In order to diagnose the uterine septum, it is necessary to visualize the inner and outer contours of the uterus. The uterine septum is diagnosed:

  • by applying 3D ultrasound, with or without inserting a saline solution into the uterine cavity;
  • magnetic resonance imaging,
  • hysteroscopy.

A septum that is of the entire length can be with two cervixes and a septum-partition of the vagina, or the septum can extend along the entire length of the cervix and vagina. 

Uterine septum and pregnancy

Women with a uterus septum usually have no problem getting pregnant, but they have an increased risk of spontaneous miscarriage and repeated spontaneous miscarriages.

Spontaneous abortion occurs in about 40-80% of pregnancies in women with a uterine septum compared to 12% after septum surgery.

Women with a uterine septum have an increased risk for premature placental abruption, preterm labor and a baby’s breech or transverse position.

If the woman does not want offspring, it is not necessary to treat this phenomenon.

Prognosis and chances of pregnancy after the septum removal

  • Septal surgery reduces the risk of a miscarriage.
  • After uterine septum surgery, the risk of spontaneous miscarriage decreases from 40-80% to only 12%, which significantly increases the chances of a healthy pregnancy.

Septum surgery in Gyn-Fertility Clinic Milenković 

Septum surgery (partition in the uterine cavity) is performed hysteroscopically (a camera and the instruments are inserted through the cervix) under local or general anesthesia.

The patient is discharged immediately after the intervention.


Expert advice: frequently asked questions

Answered by:  Milan Milenković, MD, PhD. 

1.

What is the uterine septum and is it dangerous?

The uterine septum is a congenital longitudinal partition in the uterine cavity that divides the uterine cavity into two parts. It can extend along the entire length or in only one part of the uterine cavity, in combination with the septum of the cervix and vagina. The uterine septum is not dangerous and is not a risk factor for the development of malignant diseases.

2.

How is a uterine septum diagnosed?

The uterine septum is diagnosed by ultrasound examination (3D, hydrosonography), magnetic resonance and hysteroscopy. Hydrosonography is an ultrasound method when a saline solution is inserted into the uterine cavity after which an ultrasound examination is performed.

3.

When is septum surgery needed?

Septum surgery is required if a woman has had one or more miscarriages. The septum is most often removed if it is diagnosed during an infertility test.

4.

What does the hysteroscopic surgery procedure look like?
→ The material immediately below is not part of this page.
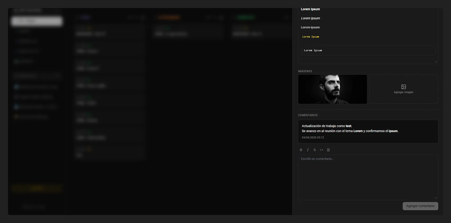451x223 pixels.
Task: Grab the description box resize handle
Action: 436,62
Hysteroscopic surgery is performed under local or general anesthesia. A metal instrument with a camera is inserted into the uterine cavity through the cervix. After a detailed inspection of the entire uterine cavity, the uterine septum is cut with hysteroscopic scissors or an instrument that uses bipolar energy. The intervention lasts for 15-20 minutes. The patient stays in the Clinic for 1-2 hours after the surgery.

5.

How long does recovery take after the uterine septum surgery?

Hysteroscopic septum surgery is a minimally invasive surgery. A woman can return to her daily activities the very next day after surgery. Bleeding lasts for 2-3 days and it is not recommended for a patient to swim, take a bath and have sex while the bleeding lasts.

6.

Is it possible to get pregnant after septum removal?

It is possible to achieve pregnancy after septum surgery. Septum surgery reduces the risk of spontaneous miscarriages and pregnancy complications.

7.

Can the uterine septum be the cause of painful menstruations?

The uterine septum is not the cause of painful menstruations.

8.

Is a uterine septum the same as a bicornuate uterus?

A uterine septum is not the same as bicornuate uterus. A uterus with a septum has a normal shape on the outside, while a bicornuate uterus has an indentation or "hollow"   on the outside that divides the uterus into two parts. Bicornuate uterus is operated only in exceptional cases.

9.

When can I try to get pregnant after the septum surgery?

1-2 months after the uterine septum surgery, you can try to get pregnant.